A.S Barwich receives Outstanding Junior Faculty Award

 "A towel... is about the most massively useful thing an interstellar hitchhicker can have"- Douglas Adams, Hitchiker's Guide to the Galaxy

Barwich has a Ph.D. from the University of Exeter, UK. She was Presidential Scholar in Society and Neuroscience, Columbia University, and postdoctoral fellow at the KLI Institute, Austria. Taking inspiration from Douglas Adams, she knows where her towel is.

A.S. Barwich is now an assistant professor in the Department of History and Philosophy of Science and Medicine with joint appointment in the Cognitive Science Program.

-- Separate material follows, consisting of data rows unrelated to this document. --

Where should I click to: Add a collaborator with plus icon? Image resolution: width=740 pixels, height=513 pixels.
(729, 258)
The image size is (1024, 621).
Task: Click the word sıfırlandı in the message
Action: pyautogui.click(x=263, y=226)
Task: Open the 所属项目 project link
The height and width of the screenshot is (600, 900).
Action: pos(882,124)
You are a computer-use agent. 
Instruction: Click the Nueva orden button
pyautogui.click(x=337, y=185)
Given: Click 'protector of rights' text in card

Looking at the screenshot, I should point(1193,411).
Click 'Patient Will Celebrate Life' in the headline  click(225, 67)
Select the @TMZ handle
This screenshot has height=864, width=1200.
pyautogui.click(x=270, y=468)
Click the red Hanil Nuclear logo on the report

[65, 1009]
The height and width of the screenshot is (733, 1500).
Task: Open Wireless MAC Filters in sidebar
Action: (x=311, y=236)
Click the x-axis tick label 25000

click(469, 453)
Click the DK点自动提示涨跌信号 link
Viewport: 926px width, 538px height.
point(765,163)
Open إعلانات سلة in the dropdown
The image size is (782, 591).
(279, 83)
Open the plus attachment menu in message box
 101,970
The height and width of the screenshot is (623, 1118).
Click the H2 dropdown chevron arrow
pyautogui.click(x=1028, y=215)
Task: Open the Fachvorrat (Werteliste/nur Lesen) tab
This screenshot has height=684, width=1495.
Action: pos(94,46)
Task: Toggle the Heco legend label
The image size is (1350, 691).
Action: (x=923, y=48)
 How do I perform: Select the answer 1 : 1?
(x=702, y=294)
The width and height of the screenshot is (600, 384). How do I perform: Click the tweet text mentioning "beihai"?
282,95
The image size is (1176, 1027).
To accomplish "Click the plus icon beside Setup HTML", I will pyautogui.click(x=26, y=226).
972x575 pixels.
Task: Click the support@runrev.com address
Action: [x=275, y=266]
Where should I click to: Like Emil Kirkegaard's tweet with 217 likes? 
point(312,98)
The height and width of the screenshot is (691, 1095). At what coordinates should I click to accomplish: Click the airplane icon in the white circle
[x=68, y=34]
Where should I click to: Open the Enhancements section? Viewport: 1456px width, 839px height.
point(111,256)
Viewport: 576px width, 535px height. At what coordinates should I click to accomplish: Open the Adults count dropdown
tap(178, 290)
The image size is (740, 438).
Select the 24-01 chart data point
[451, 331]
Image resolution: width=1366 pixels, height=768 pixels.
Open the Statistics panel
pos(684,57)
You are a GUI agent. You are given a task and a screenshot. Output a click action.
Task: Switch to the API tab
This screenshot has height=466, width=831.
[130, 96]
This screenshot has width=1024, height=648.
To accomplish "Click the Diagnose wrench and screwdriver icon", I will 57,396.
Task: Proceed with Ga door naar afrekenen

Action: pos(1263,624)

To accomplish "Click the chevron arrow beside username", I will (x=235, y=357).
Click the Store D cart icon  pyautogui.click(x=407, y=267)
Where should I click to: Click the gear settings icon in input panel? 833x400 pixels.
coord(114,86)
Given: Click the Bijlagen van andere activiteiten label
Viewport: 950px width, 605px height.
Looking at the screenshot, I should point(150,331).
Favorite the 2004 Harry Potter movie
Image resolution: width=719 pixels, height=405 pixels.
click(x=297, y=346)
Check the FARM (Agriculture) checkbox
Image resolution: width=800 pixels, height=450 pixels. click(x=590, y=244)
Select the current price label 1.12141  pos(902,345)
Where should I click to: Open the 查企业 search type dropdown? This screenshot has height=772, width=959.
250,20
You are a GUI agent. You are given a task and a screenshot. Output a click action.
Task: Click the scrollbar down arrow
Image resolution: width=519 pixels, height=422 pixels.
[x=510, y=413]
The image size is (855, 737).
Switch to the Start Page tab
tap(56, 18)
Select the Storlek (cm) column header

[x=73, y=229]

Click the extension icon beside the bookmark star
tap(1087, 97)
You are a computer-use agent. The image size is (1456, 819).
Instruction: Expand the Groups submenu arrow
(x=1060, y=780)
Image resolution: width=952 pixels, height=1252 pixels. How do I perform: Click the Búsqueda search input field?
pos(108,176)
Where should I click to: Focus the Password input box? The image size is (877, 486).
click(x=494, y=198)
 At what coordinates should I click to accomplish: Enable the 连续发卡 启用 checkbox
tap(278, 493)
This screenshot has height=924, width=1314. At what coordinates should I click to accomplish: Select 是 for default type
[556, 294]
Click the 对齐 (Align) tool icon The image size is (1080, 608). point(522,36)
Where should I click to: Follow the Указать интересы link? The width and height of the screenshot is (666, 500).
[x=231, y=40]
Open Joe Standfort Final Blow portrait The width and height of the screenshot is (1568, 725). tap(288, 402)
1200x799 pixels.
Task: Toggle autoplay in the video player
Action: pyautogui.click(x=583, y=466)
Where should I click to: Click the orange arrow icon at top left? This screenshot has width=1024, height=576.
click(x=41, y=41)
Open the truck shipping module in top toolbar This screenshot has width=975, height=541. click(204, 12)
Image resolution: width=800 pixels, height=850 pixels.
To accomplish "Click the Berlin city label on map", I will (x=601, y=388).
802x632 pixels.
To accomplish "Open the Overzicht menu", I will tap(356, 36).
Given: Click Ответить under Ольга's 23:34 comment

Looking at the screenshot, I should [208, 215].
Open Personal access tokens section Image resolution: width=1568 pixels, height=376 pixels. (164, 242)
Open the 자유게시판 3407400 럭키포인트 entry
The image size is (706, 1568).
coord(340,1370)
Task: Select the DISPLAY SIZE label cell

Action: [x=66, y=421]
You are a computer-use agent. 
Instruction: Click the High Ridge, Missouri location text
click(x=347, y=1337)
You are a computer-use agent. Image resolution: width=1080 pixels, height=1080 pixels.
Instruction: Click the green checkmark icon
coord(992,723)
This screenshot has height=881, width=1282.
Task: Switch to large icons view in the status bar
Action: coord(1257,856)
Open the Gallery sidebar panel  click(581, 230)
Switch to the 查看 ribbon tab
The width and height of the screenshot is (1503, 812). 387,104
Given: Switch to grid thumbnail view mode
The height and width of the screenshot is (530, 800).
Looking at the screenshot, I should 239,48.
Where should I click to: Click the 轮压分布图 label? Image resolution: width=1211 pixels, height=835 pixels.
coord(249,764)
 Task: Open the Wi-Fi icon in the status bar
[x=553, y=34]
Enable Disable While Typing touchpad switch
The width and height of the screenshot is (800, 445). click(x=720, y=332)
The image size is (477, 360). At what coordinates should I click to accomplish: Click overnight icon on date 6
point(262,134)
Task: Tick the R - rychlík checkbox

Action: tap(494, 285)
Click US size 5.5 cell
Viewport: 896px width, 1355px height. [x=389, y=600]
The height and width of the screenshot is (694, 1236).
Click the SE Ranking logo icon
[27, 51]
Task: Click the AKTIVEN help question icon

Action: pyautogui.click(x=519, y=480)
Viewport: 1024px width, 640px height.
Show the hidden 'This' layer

Barwich specializes in olfaction to rethink mind and brain by connecting scientific with philosophical research: What makes our perception of the world real if our individual experience of it so often differs? This question drives her work in theory and at the laboratory bench, integrating phenomenology with electroencephalography. Research and teaching interests encompass scientific methodology, the conceptual foundations of neuroscience, historical and contemporary perspectives on the senses.

Barwich authored “Smellosophy: What the Nose Tells the Mind” (Harvard UP), “The Senses: Perception and Experience (Cambridge UP, forthcoming), 23 articles, 8 book chapters, and co-edited “The Tools of Neuroscience Experiment: Philosophical and Scientific Perspectives” (Routledge). Science outreach includes TedxCambridge, podcasts (e.g., Sean Carroll’s “Mindscape”), and essays (Nautilus, Aeon).